Un autre communiqué de presse d'Aministie internationale datant du 12 janvier 2010 condamne une fusillade perpétrée à partir d'une auto en marche alors que des fidèles coptes sortaient de la messe de Noël. Six fidèles ont été abattus. Cette tuerie est survenue à un moment où les remous et les conflits entre musulmans et coptes étaient très répandus dans la région. Notre communiqué signalait que les autorités égyptiennes avaient négligé de fournir une protection adéquate et de garantir la sécurité de la communauté copte, qui était manifestement vulnérable. L'absence des forces de sécurité était flagrante, car elles sont habituellement déployées pendant les festivités pour surveiller les églises à cette époque de l'année.

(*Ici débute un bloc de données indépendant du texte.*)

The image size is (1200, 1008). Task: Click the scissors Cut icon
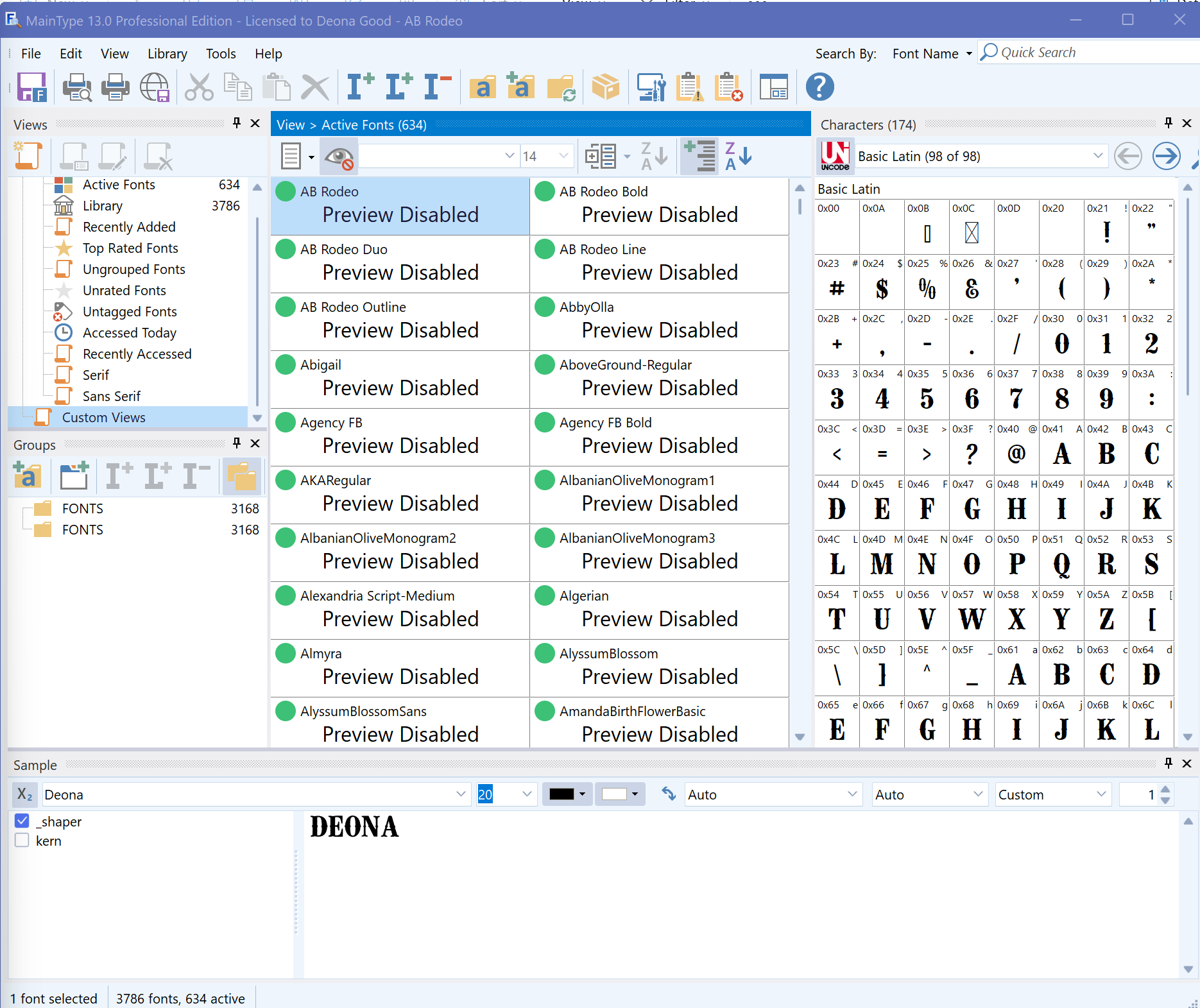tap(199, 87)
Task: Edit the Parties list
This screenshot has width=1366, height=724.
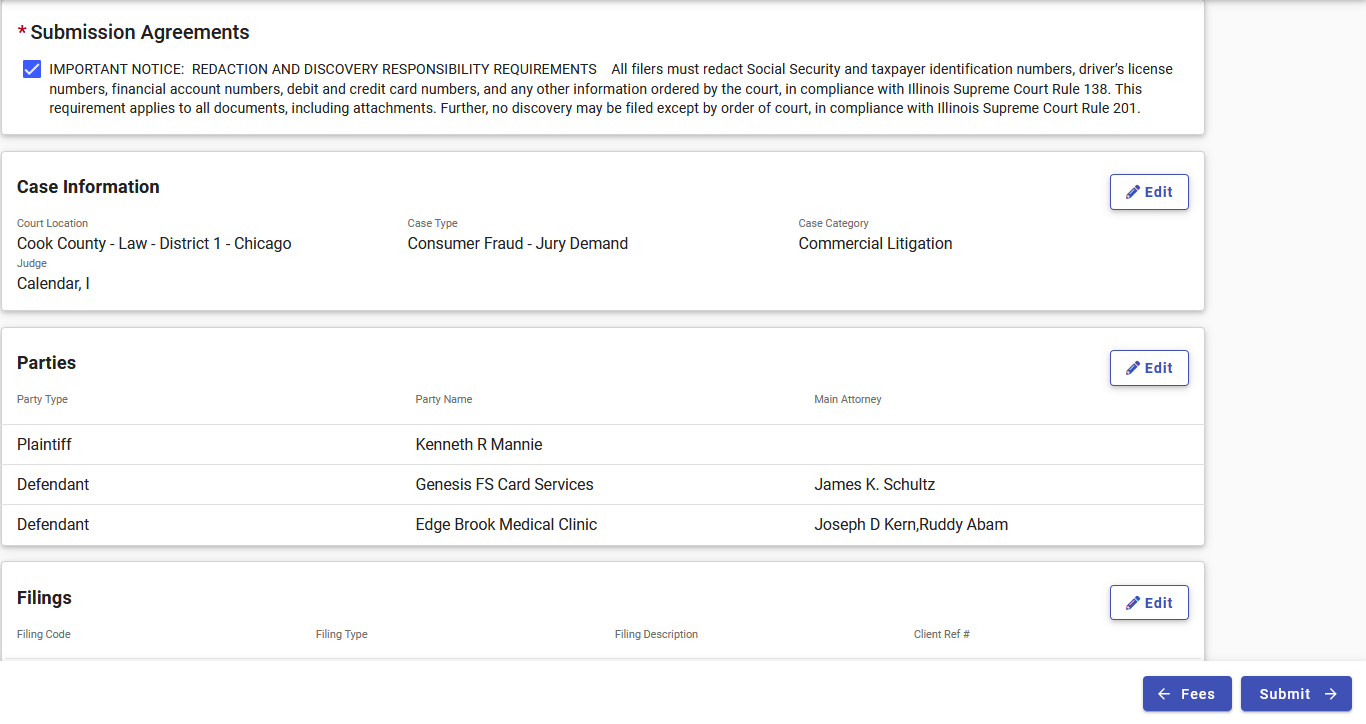Action: [1149, 367]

Ensuite, au début de cette année, au moment où le remarquable mouvement de protestation en Égypte qui a donné lieu à des changements aussi colossaux atteignait son paroxysme, il y a eu un autre attentat mortel contre une église, le 1er janvier 2011. Des fidèles d'une église copte à Alexandrie ont été ciblés lors d'un attentat à la bombe qui a tué 23 personnes et blessé de nombreuses personnes parmi celles qui assistaient à la messe de minuit pour fêter le réveillon.

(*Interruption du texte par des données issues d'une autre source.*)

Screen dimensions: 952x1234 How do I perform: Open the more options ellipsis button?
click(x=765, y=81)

Ainsi, avant que les choses ne commencent à changer en Égypte, les antécédents étaient malheureusement flagrants. Il y avait un patron bien établi d'attentats par des groupes armés qui ciblaient la communauté chrétienne copte, visant très souvent les églises, voire les églises au moment de la messe. Ces attentats se poursuivent depuis une vingtaine d'années. On s'apercevait beaucoup trop souvent que les autorités égyptiennes ne faisaient clairement que très très peu pour fournir une sécurité et une protection à la communauté face à cette violence mortelle, ce qui nous amène aux incroyables changements de cette année.
Mais derrière tout ce tapage, derrière cette mise en scène politique et l'exaltation d'un mouvement populaire motivant, et outre la chute spectaculaire de Hosni Moubarak de président inamovible qui sème la crainte à criminel inculpé devant désormais rendre compte de ses actes lors d'un procès très public, peut-on parler de changements vraiment importants et durables au chapitre des droits de la personne? Les changements semblent-ils annoncer un avenir plus radieux pour les droits des Égyptiens? Et que signifient-ils au juste pour la communauté assiégée des chrétiens coptes, qui représenteraient entre 6 et 8 millions d'habitants, soit 10 p. 100 de la population?
Le mois dernier nous avons publié un rapport intitulé « Broken Promises: Egypt's Military Rulers Erode Human Rights ». Je crois que le titre est assez explicite. Je vous ai soumis des exemplaires de ce rapport aujourd'hui et voici ce que nous avons à y ajouter après avoir passé en revue les événements de ces derniers mois.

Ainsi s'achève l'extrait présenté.